“Follow the science” has been the fallback mantra for many politicians, corporate leaders and pundits on moving past the limitations imposed by the COVID-19 pandemic. Science is facts. Science is rational. Science has data on its side.
But what if the solution to getting people comfortable with being back in large, indoor environments, such as bringing people back to the office, needs a dose of something more – something science alone cannot provide?
Communicators (and most politicians) learned a long time ago that emotional appeal, particularly laddering up to a human value, sways opinion more effectively than a fact or piece of evidence. And one of the strongest and most desired human values is peace of mind – the mental state of tranquility or protection that you enjoy when you are free from worry.
In the latest COVID-related research conducted by Purple Strategies, we focused on returning to the office. The findings reinforce what we know from previous research and ongoing public debates. The insight that stood out, however, was employees’ overwhelming desire for and acceptance of nearly all the actions a company could take to be seen as providing a safe working environment.
And the reason?

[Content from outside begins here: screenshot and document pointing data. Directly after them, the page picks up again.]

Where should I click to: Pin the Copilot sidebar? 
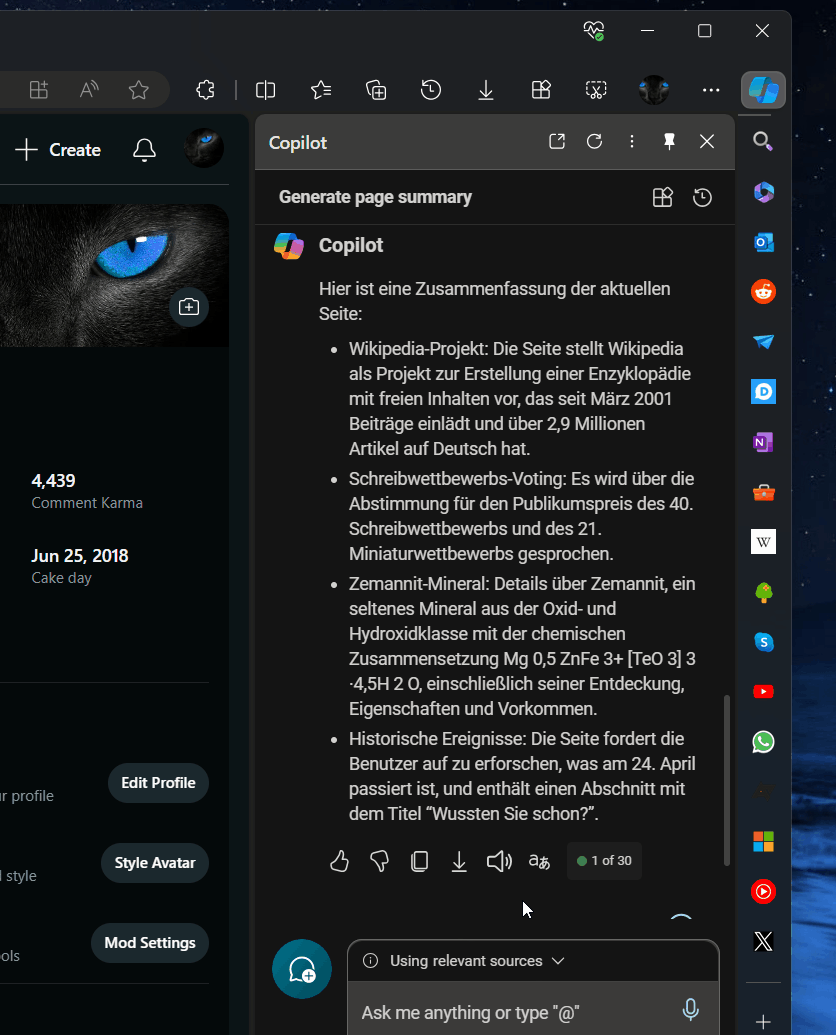pyautogui.click(x=669, y=141)
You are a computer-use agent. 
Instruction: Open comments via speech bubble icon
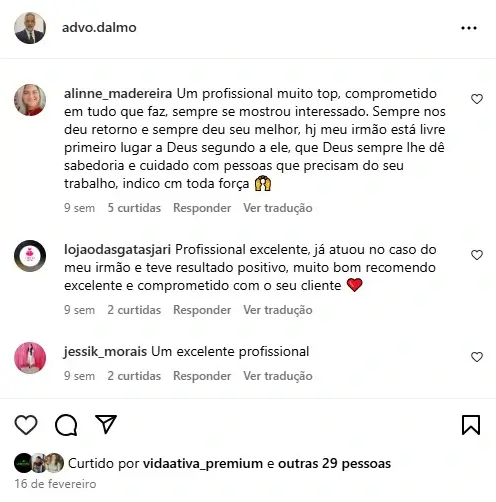(66, 425)
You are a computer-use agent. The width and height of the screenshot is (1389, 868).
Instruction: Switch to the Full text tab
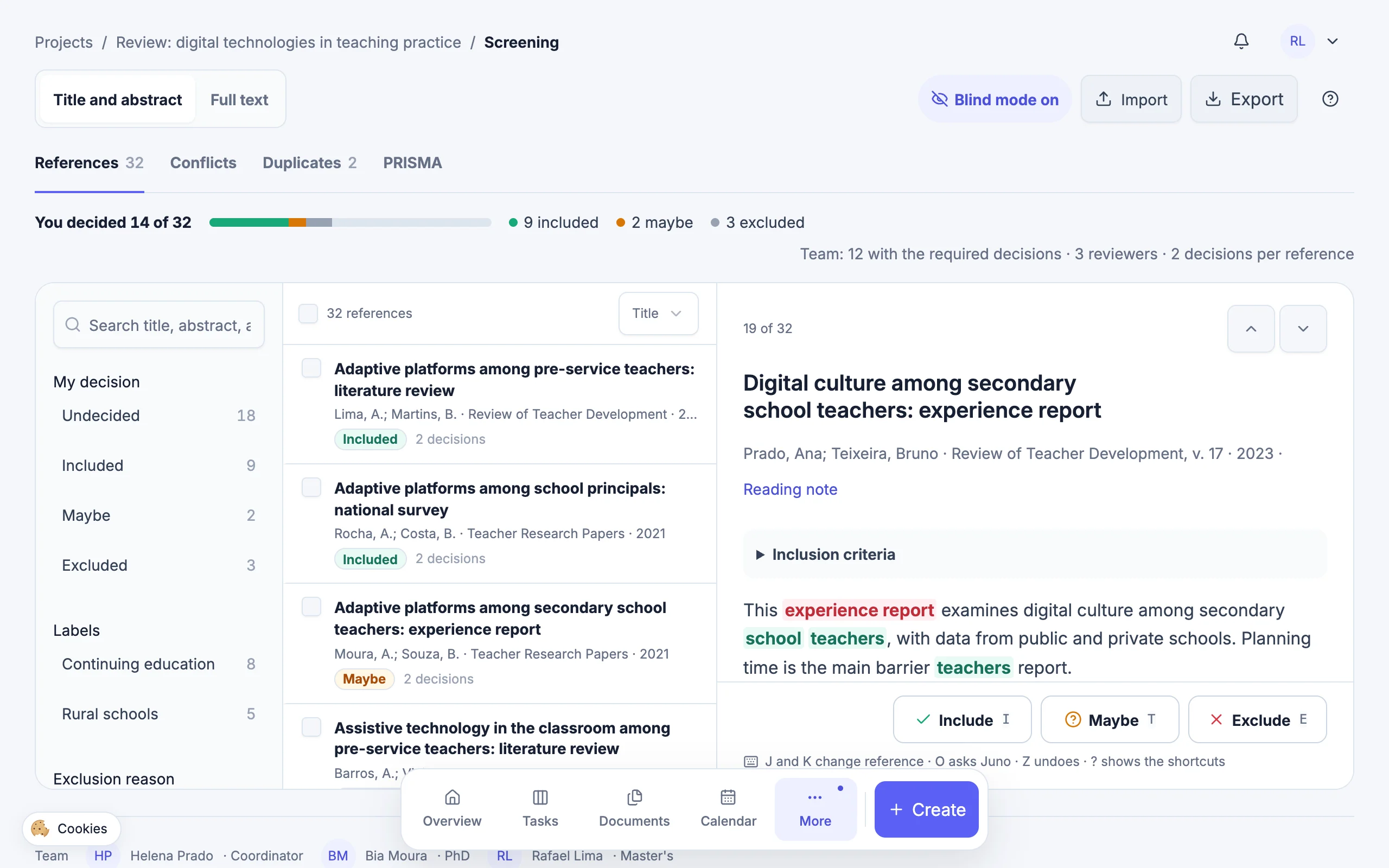pyautogui.click(x=239, y=99)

Employers taking these steps provide employees with peace of mind. There may be no evidence that some or many of these measures prevent the spread of the virus, but these actions improve employees’ mental health, which this virus has attacked as much as physical health.
While some of these actions are clearly grounded in science, many of the protections employees want to see in place before returning to work have been derisively described as “hygiene theater.” Hygiene theater is the practice of taking cleanliness measures that give the illusion of improved safety while actually doing little to reduce any risk. Our findings, however, strongly indicate that for employees, risk goes beyond germ transfer models and chemical calculations.

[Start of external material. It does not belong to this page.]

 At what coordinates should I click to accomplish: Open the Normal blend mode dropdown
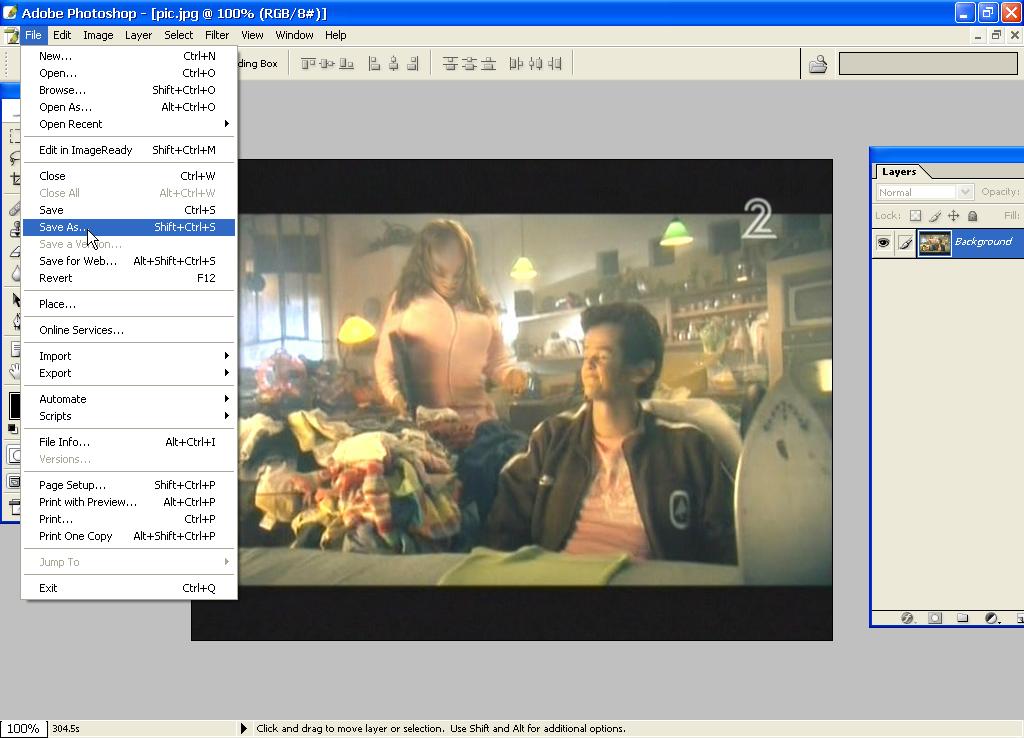click(964, 192)
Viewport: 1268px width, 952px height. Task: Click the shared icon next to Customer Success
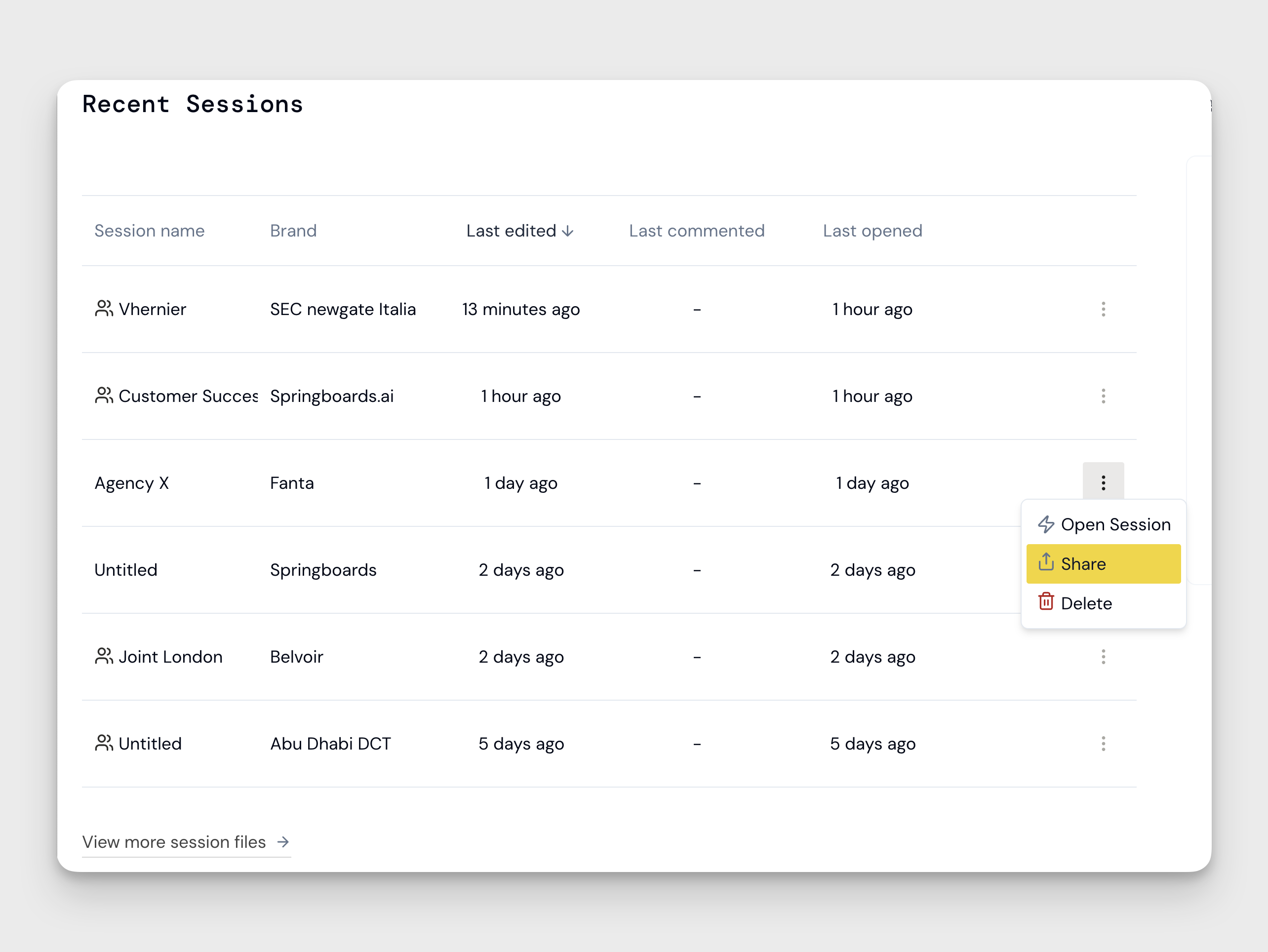(104, 396)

In our study, by a nearly 2-to-1 margin, American workers told us that seeing their employers implement a multitude of protective measures would make them more comfortable and give them peace of mind, but too many measures make them uncomfortable or anxious. By a 4-to-1 margin, employees agreed that the current or proposed actions already in use at their workplace made them feel more comfortable returning to in-person work. They did not see the current or proposed actions as being too many and making them uncomfortable. These numbers were consistent across age, race and gender, with some slight narrowing, but not reversing, when looking at political affiliation and education.
When we looked at 13 of the most common actions employers have announced they have or will take, these actions were seen as “reasonable” by 64%-85% of people. On these same 13 proposed actions, only a small proportion (10%-25%) of the public rated any of the measures as “not necessary to feel safe working in person.” The actions that rose to the top as both reasonable and essential include: “Encouraging employees to stay home if they don’t feel well,” “Posting the health guidelines that the company is following,” and “Providing free masks and hand sanitizer.” None of these actions burden employers. In fact, most are common sense, reinforcing that these health and safety actions are about peace of mind, not scientific evidence.
So, while the term “hygiene theater” is often said with a cynical tone, its emphasis on visible displays of action, including a mix of those backed by science and those backed by common sense, may be a positive and appropriate approach for how employers think and act while creating the ideal return to work environ. Bringing together the actors, scripts, orchestra and all the props that make for successful theater is exactly what employees are looking for to safely return to work both physically and mentally.